- **What is expected**: Copy out every one of the entries below word for word, keeping each line and its spelling unchanged.

- **Dataset records**:
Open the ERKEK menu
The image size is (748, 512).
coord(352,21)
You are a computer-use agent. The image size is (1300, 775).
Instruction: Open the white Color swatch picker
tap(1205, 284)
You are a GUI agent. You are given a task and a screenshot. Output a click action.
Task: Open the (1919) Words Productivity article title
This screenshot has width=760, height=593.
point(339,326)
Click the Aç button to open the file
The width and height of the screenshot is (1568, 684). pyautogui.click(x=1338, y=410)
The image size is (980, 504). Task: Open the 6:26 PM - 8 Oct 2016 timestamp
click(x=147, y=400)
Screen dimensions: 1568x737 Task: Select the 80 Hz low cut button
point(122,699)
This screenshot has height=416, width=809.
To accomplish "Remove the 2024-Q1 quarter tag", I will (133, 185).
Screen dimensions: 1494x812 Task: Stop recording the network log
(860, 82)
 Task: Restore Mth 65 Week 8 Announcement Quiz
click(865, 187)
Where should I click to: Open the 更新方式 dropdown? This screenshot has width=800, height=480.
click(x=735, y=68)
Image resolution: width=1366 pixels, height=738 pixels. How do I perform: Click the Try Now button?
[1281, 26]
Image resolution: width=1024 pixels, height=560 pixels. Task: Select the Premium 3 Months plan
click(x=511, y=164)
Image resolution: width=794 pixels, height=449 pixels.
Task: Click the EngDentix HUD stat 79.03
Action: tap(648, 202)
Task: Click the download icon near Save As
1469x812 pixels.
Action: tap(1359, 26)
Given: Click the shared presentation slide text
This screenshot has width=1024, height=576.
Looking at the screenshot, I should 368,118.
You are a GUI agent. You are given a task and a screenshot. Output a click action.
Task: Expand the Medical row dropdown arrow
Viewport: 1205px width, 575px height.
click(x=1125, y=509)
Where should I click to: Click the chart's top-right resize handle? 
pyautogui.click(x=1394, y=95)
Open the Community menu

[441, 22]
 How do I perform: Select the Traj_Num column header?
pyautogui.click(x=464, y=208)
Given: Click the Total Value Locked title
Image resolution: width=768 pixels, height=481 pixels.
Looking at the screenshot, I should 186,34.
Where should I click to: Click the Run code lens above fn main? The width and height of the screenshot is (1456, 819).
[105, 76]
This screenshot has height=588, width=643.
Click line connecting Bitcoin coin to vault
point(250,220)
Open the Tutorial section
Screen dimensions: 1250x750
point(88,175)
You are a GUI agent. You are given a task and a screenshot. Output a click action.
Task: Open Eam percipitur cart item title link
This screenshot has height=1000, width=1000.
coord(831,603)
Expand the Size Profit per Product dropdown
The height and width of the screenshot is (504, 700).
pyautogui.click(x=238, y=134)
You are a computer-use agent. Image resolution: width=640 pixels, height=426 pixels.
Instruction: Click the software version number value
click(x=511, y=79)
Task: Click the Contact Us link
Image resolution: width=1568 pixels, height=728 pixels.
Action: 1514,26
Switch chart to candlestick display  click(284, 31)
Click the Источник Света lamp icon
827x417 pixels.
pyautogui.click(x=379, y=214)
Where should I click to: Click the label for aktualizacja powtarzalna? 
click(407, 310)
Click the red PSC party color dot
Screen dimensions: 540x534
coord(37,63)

- **Solution for this task**:
Open the ERKEK menu
The image size is (748, 512).
coord(352,21)
You are a computer-use agent. The image size is (1300, 775).
Instruction: Open the white Color swatch picker
tap(1205, 284)
You are a GUI agent. You are given a task and a screenshot. Output a click action.
Task: Open the (1919) Words Productivity article title
This screenshot has width=760, height=593.
point(339,326)
Click the Aç button to open the file
The width and height of the screenshot is (1568, 684). pyautogui.click(x=1338, y=410)
The image size is (980, 504). Task: Open the 6:26 PM - 8 Oct 2016 timestamp
click(x=147, y=400)
Screen dimensions: 1568x737 Task: Select the 80 Hz low cut button
point(122,699)
This screenshot has height=416, width=809.
To accomplish "Remove the 2024-Q1 quarter tag", I will (133, 185).
Screen dimensions: 1494x812 Task: Stop recording the network log
(860, 82)
 Task: Restore Mth 65 Week 8 Announcement Quiz
click(865, 187)
Where should I click to: Open the 更新方式 dropdown? This screenshot has width=800, height=480.
click(x=735, y=68)
Image resolution: width=1366 pixels, height=738 pixels. How do I perform: Click the Try Now button?
[1281, 26]
Image resolution: width=1024 pixels, height=560 pixels. Task: Select the Premium 3 Months plan
click(x=511, y=164)
Image resolution: width=794 pixels, height=449 pixels.
Task: Click the EngDentix HUD stat 79.03
Action: tap(648, 202)
Task: Click the download icon near Save As
1469x812 pixels.
Action: tap(1359, 26)
Given: Click the shared presentation slide text
This screenshot has width=1024, height=576.
Looking at the screenshot, I should 368,118.
You are a GUI agent. You are given a task and a screenshot. Output a click action.
Task: Expand the Medical row dropdown arrow
Viewport: 1205px width, 575px height.
click(x=1125, y=509)
Where should I click to: Click the chart's top-right resize handle? 
pyautogui.click(x=1394, y=95)
Open the Community menu

[441, 22]
 How do I perform: Select the Traj_Num column header?
pyautogui.click(x=464, y=208)
Given: Click the Total Value Locked title
Image resolution: width=768 pixels, height=481 pixels.
Looking at the screenshot, I should 186,34.
Where should I click to: Click the Run code lens above fn main? The width and height of the screenshot is (1456, 819).
[105, 76]
This screenshot has height=588, width=643.
Click line connecting Bitcoin coin to vault
point(250,220)
Open the Tutorial section
Screen dimensions: 1250x750
point(88,175)
You are a GUI agent. You are given a task and a screenshot. Output a click action.
Task: Open Eam percipitur cart item title link
This screenshot has height=1000, width=1000.
coord(831,603)
Expand the Size Profit per Product dropdown
The height and width of the screenshot is (504, 700).
pyautogui.click(x=238, y=134)
You are a computer-use agent. Image resolution: width=640 pixels, height=426 pixels.
Instruction: Click the software version number value
click(x=511, y=79)
Task: Click the Contact Us link
Image resolution: width=1568 pixels, height=728 pixels.
Action: 1514,26
Switch chart to candlestick display  click(284, 31)
Click the Источник Света lamp icon
827x417 pixels.
pyautogui.click(x=379, y=214)
Where should I click to: Click the label for aktualizacja powtarzalna? 
click(407, 310)
Click the red PSC party color dot
Screen dimensions: 540x534
coord(37,63)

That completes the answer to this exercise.